Stretching the maximum limits
I am not a student of law, so my concerns are at best gullible. Not that I haven’t heard clemency, exoneration, acquiescence or pardon for the first time. However, reading this news from NY Times, made me reflect on few issues on pardon –
- Pardon is essentially a post facto dispensation of a crime that has happened earlier in the temporal scale. That means, a crime is committed earlier and eventually, in rare circumstances, a pardon is considered and occasionally granted.
- Pardon, thus has an implicit submission of the occurrence of crime. It needs a bonafide evidence from jury to have established a crime, not just a suspicion of crime.
- As i understand, laws are universal and applicable to each and everyone, no one is above the law. At least that’s the prevailing understanding.
- Conflict of interest is strongly likely to create a bias and thus, to avoid a bias, building a neutral design to review the facts is critical to provide validity and moral standing to the disposition and outcome.
- Preemptive Pardons are this a criminal offense if one enjoys the status before intending to enjoy the privilege of indulging in a crime.
Trump’s self-pardon is thus unprecedented, it is an abrogation of the natural system of justice. It does not matter if the above five design principles cited by me are mentioned in jurisprudence and statutes of this country.
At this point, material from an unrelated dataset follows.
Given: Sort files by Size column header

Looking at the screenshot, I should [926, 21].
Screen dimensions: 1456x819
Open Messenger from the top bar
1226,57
It is, irrespective of its articulation, devoid of moral.
Should we stick to statutes and laws, or review the extraordinary instance as a precedence that some one taking cover and camouflaging oneself? Should we let this person escape because there is not enough built in safeguard in the system to do the diligence and decide and outcome?
I find it vertiginous to think of a self pardon. May be, let’s see how and what the law interprets this. It is stretching the limits of morals to the maximum.